In contrast, the attitude of the mystic, and the idea expressed in Blake’s poem, is that the observer is not separate from everything else – that all objects are interconnected, and that time, although arbitrarily divisible into units like seconds, hours, days, and years, is in reality a constant, unending, and divisionless flow. Mystics and religious figures like the Buddha would say that this seeming separateness is merely an illusion that deceives the unenlightened person; but the enlightened person is able to see through this seeming multiplicity to grasp the essential, underlying unity of all existence.
Goethe proposed, not to dispense with conventional science, but rather to find another, and complementary, doorway to the realm of knowledge in the belief that Truth is not to be had through any single method, nor by any one age or culture.
[…] It is, I think, what Albert Einstein meant in saying that
a human being is part of a whole world, called by us the “Universe,” a part limited in time and space. He experiences himself, his thoughts and feelings, as something separate from the rest—a kind of optical delusion of his consciousness. The striving to free oneself from this delusion is the one issue of true religion. Not to nourish it but to try to overcome it is the way to reach the attainable measure of peace of mind.[4]
One of the central elements of Buddhism is the philosophy of sunyata, or “emptiness.” I had difficulty understanding the meaning of this concept at first, but over the years, in talking to Tashi Rabgyas, it became clearer: “It is something that is not easy to talk about, and impossible to understand through words alone,” he told me once. “It is something you can only fully grasp through a combination of reflection and personal experience. But I’ll try to explain it in a simple way. Take any object, like a tree. When you think of a tree, you tend to think of it as a distinct, clearly defined object, and on a certain level it is. But on a more important level, the tree has no independent existence; rather, it dissolves into a web of relationships. The rain that falls on its leaves, the wind that causes it to sway, the soil that supports it—all form a part of the tree. Ultimately, if you think about it, everything in the universe helps make the tree what it is.

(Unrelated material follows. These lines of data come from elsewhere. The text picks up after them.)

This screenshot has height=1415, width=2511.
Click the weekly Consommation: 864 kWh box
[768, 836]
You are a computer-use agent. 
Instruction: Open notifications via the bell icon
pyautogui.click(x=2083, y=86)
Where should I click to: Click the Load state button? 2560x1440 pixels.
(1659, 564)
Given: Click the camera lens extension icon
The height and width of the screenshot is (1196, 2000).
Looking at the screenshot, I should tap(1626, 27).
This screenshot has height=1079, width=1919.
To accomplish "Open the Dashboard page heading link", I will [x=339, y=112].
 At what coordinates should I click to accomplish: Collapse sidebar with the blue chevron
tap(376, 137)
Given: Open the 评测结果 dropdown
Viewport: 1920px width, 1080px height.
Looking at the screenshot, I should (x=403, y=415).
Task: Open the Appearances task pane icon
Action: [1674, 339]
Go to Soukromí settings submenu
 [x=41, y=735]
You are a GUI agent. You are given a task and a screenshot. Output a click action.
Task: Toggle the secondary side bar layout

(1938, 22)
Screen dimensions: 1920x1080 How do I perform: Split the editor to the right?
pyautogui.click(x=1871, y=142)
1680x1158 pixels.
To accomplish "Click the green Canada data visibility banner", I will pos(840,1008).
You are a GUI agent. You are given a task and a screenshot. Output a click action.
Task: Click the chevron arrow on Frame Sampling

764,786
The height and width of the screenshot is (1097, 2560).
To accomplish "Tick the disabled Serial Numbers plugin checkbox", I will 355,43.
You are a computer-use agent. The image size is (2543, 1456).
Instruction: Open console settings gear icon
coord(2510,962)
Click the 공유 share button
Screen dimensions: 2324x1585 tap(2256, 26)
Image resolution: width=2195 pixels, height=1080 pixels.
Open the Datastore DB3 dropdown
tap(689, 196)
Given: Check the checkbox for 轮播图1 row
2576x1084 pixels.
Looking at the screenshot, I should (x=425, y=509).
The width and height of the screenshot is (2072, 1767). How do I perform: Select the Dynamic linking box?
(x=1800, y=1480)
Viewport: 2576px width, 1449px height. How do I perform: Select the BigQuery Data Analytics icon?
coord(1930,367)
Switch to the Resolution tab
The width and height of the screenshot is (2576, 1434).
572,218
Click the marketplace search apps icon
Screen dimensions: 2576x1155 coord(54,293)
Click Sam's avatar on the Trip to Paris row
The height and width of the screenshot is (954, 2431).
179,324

It cannot be isolated; its nature is what we mean when we say that things are ‘empty,’ that they have no independent existence.”[5]
The fundamental Unity of all Life and the World – that the part, no matter how small or how briefly it exists, is not separate from the whole – was understood and expressed by William Blake in his short poem.
“To see a world in a grain of sand”
wrote Blake, who I’m sure did understand
more than the common man
about Life and God’s Plan:
now Blake in God’s Delight does stand.
[1] Although these lines are often presented separately, which is the form in which I have known them, they are in fact the introductory lines of a longer poem entitled “Auguries of Innocence.”
[2] Four Arguments for the Elimination of Television by Jerry Mander, chapter 4. HarperCollins, New York, 2013.
[3] Sowing Seeds in the Desert by Masanobu Fukuoka, p. 99. Edited by Larry Korn. Chelsea Green Publishing, White River Junction, Vermont, 2012.
[4] Hope is an Imperative: The Essential David Orr by David W. Orr, p. 188. Island Press, Washington, DC, 2011.
[5] Ancient Futures: Lessons from Ladakh for a Globalizing World by Helena Norberg-Hodge, p. 73. Sierra Club Books, San Francisco, 2009.